[Document excerpt]
The class above, seniors, draft-bait, practically soldiers, rushed ahead of us toward the war. They were caught up in accelerated courses and first-aid programs and a physical hardening regimen, which included jumping from this tree (1.27).
Look how warfare is tied to games right from the beginning. There is something war-like about Finny and Gene jumping from the tree; the seeds of violence are sown in the reader's mind.
Bombs in Central Europe were completely unreal to us here, not because we couldn't imagine it […] but because our place here was too fair for us to accept something like that. We spent that summer in complete selfishness, I'm happy to say. The people in the world who could be selfish in the summer of 1942 were a small band, and I'm glad we took advantage of it (2.44).
"Selfishness" is an interesting interpretation of youthful naiveté. As we'll see later in the novel, Gene grows past this state – but Finny never does.
[/Document excerpt]
[Source information]
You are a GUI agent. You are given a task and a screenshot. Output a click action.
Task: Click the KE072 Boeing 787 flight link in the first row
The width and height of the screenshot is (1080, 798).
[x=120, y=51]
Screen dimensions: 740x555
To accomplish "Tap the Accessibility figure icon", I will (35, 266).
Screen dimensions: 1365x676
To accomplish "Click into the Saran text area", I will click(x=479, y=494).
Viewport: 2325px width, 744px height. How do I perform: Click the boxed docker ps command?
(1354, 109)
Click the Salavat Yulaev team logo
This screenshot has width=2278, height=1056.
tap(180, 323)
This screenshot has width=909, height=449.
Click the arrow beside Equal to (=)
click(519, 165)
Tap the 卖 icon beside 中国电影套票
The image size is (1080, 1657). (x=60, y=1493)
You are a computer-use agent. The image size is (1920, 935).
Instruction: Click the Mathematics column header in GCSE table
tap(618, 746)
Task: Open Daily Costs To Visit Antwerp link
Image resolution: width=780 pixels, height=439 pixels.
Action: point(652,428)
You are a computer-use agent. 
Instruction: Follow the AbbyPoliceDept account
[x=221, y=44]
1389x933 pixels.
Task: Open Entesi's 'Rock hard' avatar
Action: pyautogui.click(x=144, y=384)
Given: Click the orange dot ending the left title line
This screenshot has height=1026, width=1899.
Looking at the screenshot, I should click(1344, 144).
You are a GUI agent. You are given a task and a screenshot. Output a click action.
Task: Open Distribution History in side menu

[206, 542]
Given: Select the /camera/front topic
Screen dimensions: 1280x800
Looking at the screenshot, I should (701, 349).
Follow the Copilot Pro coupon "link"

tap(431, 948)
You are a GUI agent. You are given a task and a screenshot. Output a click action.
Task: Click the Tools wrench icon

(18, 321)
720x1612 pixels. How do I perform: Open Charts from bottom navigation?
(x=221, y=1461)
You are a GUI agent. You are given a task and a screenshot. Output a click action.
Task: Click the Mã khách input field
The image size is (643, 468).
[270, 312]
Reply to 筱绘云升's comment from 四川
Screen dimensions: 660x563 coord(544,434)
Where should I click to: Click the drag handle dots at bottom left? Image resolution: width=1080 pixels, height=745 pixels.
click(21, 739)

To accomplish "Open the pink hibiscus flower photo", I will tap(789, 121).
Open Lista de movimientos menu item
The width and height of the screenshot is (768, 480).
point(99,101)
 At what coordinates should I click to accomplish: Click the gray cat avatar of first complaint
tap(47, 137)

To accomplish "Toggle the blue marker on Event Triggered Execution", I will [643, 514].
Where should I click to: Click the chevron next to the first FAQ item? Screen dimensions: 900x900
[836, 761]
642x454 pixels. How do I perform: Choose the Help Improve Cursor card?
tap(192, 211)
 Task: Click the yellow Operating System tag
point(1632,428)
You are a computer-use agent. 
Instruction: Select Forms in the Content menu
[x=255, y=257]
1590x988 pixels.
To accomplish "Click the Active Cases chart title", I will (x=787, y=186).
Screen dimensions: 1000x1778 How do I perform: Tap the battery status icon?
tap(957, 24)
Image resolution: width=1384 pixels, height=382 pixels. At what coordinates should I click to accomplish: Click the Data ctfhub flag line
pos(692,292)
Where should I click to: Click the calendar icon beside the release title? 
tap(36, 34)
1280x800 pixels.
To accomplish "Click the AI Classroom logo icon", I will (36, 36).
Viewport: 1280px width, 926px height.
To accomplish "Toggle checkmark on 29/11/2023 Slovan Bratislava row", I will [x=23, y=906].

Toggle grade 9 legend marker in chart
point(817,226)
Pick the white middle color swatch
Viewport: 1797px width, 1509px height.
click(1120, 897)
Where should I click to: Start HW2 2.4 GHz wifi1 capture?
[/Source information]
In the passage about war and youthful selfishness, which summer is described as one in which only a small band of people in the world could be selfish?

The summer of 1942.